What is required: Retype the listing that follows, exactly as written.

Dataset entries:

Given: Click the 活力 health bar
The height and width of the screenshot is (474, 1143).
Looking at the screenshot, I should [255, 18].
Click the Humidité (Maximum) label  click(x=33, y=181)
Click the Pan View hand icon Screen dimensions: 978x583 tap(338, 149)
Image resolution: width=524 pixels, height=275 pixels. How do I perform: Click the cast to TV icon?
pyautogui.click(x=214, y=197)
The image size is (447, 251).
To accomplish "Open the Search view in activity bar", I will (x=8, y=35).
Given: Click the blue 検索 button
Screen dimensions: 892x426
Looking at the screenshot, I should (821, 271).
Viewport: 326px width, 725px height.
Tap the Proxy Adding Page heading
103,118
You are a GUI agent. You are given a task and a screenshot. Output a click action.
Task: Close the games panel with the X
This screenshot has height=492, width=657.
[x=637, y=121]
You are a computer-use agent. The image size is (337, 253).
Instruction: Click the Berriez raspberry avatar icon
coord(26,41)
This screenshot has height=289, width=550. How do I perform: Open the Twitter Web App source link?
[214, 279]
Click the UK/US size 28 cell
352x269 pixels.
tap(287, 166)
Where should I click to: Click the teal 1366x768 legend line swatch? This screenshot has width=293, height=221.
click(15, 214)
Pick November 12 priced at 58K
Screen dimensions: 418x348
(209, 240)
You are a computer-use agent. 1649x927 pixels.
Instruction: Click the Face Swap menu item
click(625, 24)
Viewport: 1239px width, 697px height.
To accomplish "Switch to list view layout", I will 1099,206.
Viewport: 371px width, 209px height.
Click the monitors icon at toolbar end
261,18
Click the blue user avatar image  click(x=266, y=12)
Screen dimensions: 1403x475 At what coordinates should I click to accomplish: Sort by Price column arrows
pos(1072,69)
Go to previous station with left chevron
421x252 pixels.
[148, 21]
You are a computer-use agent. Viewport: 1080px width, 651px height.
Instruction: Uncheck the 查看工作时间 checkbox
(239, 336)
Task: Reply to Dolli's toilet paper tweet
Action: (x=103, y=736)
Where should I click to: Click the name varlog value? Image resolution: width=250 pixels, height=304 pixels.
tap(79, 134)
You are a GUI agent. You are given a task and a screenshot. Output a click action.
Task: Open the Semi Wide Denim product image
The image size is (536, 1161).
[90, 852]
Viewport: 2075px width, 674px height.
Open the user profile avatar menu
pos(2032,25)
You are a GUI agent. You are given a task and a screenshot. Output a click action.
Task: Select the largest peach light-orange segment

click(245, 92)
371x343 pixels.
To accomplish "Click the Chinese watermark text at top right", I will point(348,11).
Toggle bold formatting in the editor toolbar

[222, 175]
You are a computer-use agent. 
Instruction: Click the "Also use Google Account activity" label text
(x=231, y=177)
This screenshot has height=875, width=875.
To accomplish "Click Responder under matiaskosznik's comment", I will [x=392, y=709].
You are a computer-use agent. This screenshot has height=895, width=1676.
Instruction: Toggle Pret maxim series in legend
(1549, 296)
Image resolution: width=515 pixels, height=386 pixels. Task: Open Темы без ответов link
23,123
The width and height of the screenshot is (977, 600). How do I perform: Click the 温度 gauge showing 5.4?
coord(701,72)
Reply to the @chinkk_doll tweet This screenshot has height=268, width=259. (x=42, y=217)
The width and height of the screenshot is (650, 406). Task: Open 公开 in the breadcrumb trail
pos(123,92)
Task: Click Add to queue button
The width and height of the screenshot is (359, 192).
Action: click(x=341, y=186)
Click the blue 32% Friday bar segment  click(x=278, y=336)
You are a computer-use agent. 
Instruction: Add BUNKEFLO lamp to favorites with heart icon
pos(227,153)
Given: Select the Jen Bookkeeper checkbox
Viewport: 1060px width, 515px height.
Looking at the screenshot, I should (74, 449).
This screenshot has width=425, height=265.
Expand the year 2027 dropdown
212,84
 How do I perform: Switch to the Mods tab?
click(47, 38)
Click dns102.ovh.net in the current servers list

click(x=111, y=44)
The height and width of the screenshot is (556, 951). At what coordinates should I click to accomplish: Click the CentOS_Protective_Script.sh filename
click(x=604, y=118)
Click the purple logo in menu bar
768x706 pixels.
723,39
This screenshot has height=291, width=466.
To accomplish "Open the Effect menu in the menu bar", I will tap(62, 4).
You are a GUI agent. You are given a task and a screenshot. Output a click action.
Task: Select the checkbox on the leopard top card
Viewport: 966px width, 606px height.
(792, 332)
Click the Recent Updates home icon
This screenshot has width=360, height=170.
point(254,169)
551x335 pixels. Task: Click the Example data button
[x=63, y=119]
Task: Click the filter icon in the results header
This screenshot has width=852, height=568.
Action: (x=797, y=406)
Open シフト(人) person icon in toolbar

Finished task:
Given: Click the 活力 health bar
The height and width of the screenshot is (474, 1143).
Looking at the screenshot, I should [255, 18].
Click the Humidité (Maximum) label  click(x=33, y=181)
Click the Pan View hand icon Screen dimensions: 978x583 tap(338, 149)
Image resolution: width=524 pixels, height=275 pixels. How do I perform: Click the cast to TV icon?
pyautogui.click(x=214, y=197)
The image size is (447, 251).
To accomplish "Open the Search view in activity bar", I will (x=8, y=35).
Given: Click the blue 検索 button
Screen dimensions: 892x426
Looking at the screenshot, I should (821, 271).
Viewport: 326px width, 725px height.
Tap the Proxy Adding Page heading
103,118
You are a GUI agent. You are given a task and a screenshot. Output a click action.
Task: Close the games panel with the X
This screenshot has height=492, width=657.
[x=637, y=121]
You are a computer-use agent. The image size is (337, 253).
Instruction: Click the Berriez raspberry avatar icon
coord(26,41)
This screenshot has height=289, width=550. How do I perform: Open the Twitter Web App source link?
[214, 279]
Click the UK/US size 28 cell
352x269 pixels.
tap(287, 166)
Where should I click to: Click the teal 1366x768 legend line swatch? This screenshot has width=293, height=221.
click(15, 214)
Pick November 12 priced at 58K
Screen dimensions: 418x348
(209, 240)
You are a computer-use agent. 1649x927 pixels.
Instruction: Click the Face Swap menu item
click(625, 24)
Viewport: 1239px width, 697px height.
To accomplish "Switch to list view layout", I will 1099,206.
Viewport: 371px width, 209px height.
Click the monitors icon at toolbar end
261,18
Click the blue user avatar image  click(x=266, y=12)
Screen dimensions: 1403x475 At what coordinates should I click to accomplish: Sort by Price column arrows
pos(1072,69)
Go to previous station with left chevron
421x252 pixels.
[148, 21]
You are a computer-use agent. Viewport: 1080px width, 651px height.
Instruction: Uncheck the 查看工作时间 checkbox
(239, 336)
Task: Reply to Dolli's toilet paper tweet
Action: (x=103, y=736)
Where should I click to: Click the name varlog value? Image resolution: width=250 pixels, height=304 pixels.
tap(79, 134)
You are a GUI agent. You are given a task and a screenshot. Output a click action.
Task: Open the Semi Wide Denim product image
The image size is (536, 1161).
[90, 852]
Viewport: 2075px width, 674px height.
Open the user profile avatar menu
pos(2032,25)
You are a GUI agent. You are given a task and a screenshot. Output a click action.
Task: Select the largest peach light-orange segment

click(245, 92)
371x343 pixels.
To accomplish "Click the Chinese watermark text at top right", I will point(348,11).
Toggle bold formatting in the editor toolbar

[222, 175]
You are a computer-use agent. 
Instruction: Click the "Also use Google Account activity" label text
(x=231, y=177)
This screenshot has height=875, width=875.
To accomplish "Click Responder under matiaskosznik's comment", I will [x=392, y=709].
You are a computer-use agent. This screenshot has height=895, width=1676.
Instruction: Toggle Pret maxim series in legend
(1549, 296)
Image resolution: width=515 pixels, height=386 pixels. Task: Open Темы без ответов link
23,123
The width and height of the screenshot is (977, 600). How do I perform: Click the 温度 gauge showing 5.4?
coord(701,72)
Reply to the @chinkk_doll tweet This screenshot has height=268, width=259. (x=42, y=217)
The width and height of the screenshot is (650, 406). Task: Open 公开 in the breadcrumb trail
pos(123,92)
Task: Click Add to queue button
The width and height of the screenshot is (359, 192).
Action: click(x=341, y=186)
Click the blue 32% Friday bar segment  click(x=278, y=336)
You are a computer-use agent. 
Instruction: Add BUNKEFLO lamp to favorites with heart icon
pos(227,153)
Given: Select the Jen Bookkeeper checkbox
Viewport: 1060px width, 515px height.
Looking at the screenshot, I should (74, 449).
This screenshot has width=425, height=265.
Expand the year 2027 dropdown
212,84
 How do I perform: Switch to the Mods tab?
click(47, 38)
Click dns102.ovh.net in the current servers list

click(x=111, y=44)
The height and width of the screenshot is (556, 951). At what coordinates should I click to accomplish: Click the CentOS_Protective_Script.sh filename
click(x=604, y=118)
Click the purple logo in menu bar
768x706 pixels.
723,39
This screenshot has height=291, width=466.
To accomplish "Open the Effect menu in the menu bar", I will tap(62, 4).
You are a GUI agent. You are given a task and a screenshot. Output a click action.
Task: Select the checkbox on the leopard top card
Viewport: 966px width, 606px height.
(792, 332)
Click the Recent Updates home icon
This screenshot has width=360, height=170.
point(254,169)
551x335 pixels. Task: Click the Example data button
[x=63, y=119]
Task: Click the filter icon in the results header
This screenshot has width=852, height=568.
Action: (x=797, y=406)
Open シフト(人) person icon in toolbar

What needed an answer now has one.